WHAT THE TASK REQUIRES: Transcribe every one of the entries below word for word, and leave the pictures out of your answer.

_ _ _ _ _

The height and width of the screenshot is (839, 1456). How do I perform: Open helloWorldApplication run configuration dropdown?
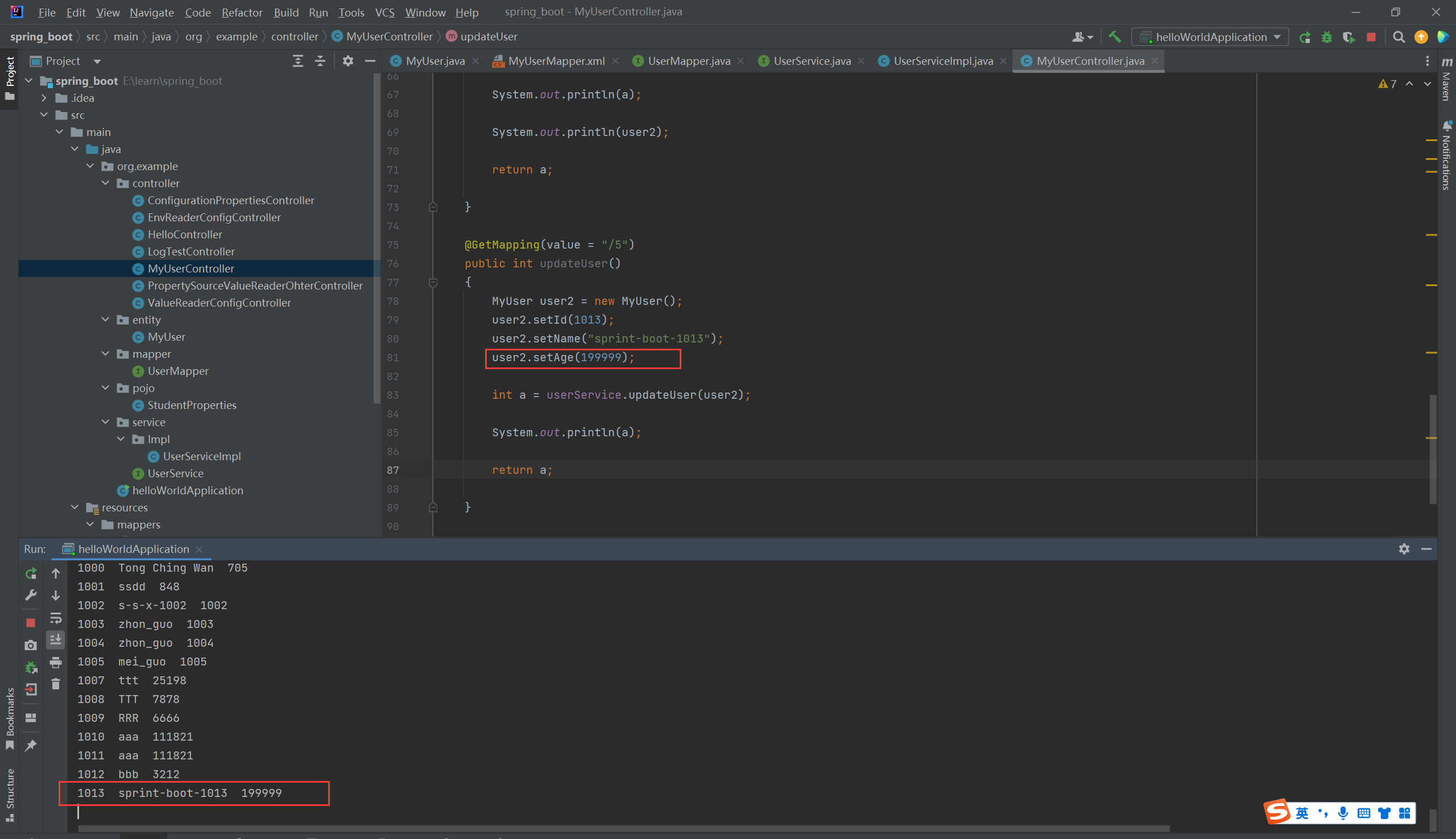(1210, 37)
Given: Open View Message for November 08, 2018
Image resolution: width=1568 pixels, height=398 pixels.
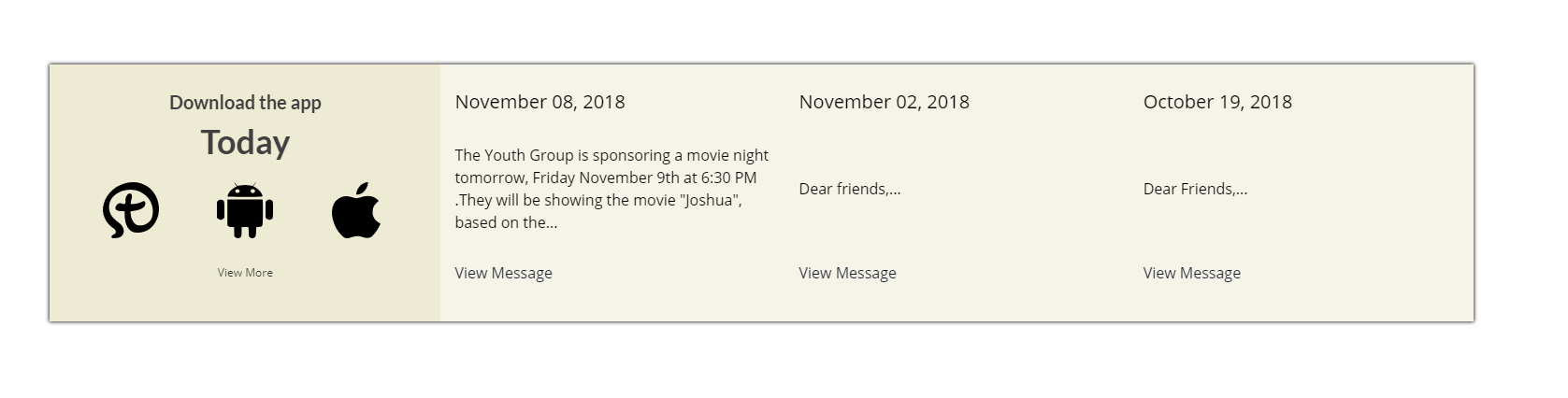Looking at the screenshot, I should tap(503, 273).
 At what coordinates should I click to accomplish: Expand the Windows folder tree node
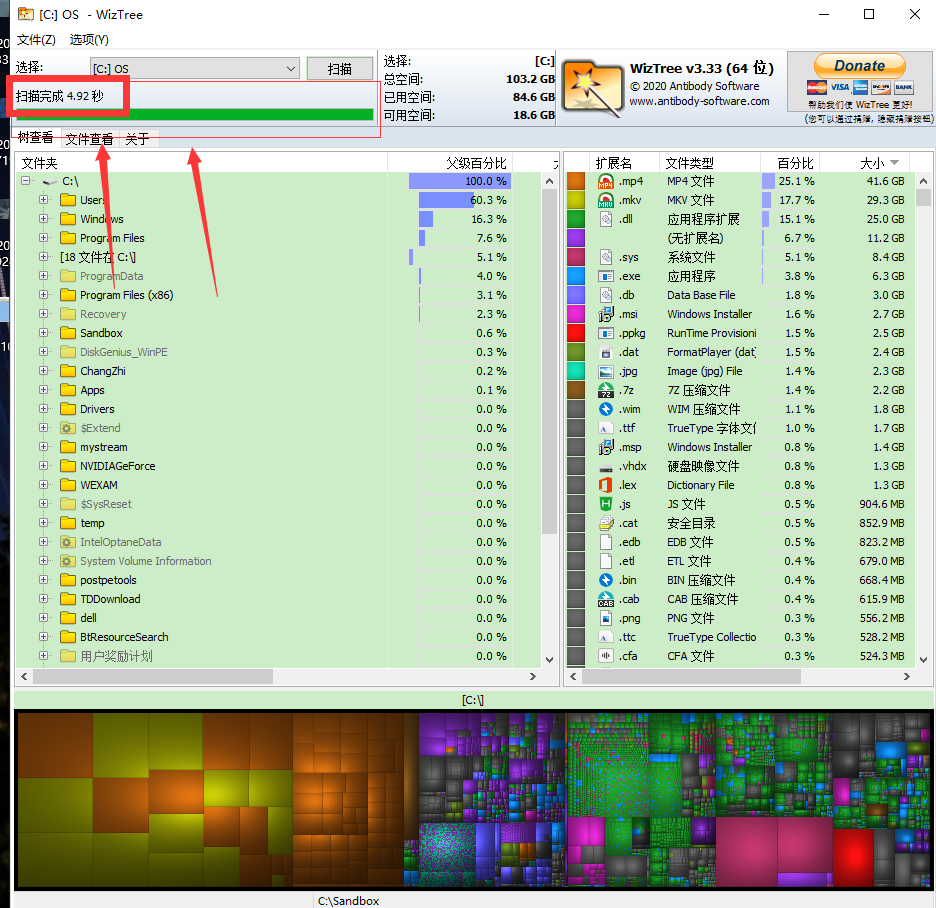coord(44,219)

_ _ _ _ _

THE ANSWER:
The height and width of the screenshot is (839, 1456). How do I perform: Open helloWorldApplication run configuration dropdown?
(1210, 37)
Given: Open View Message for November 08, 2018
Image resolution: width=1568 pixels, height=398 pixels.
Looking at the screenshot, I should tap(503, 273).
 At what coordinates should I click to accomplish: Expand the Windows folder tree node
coord(44,219)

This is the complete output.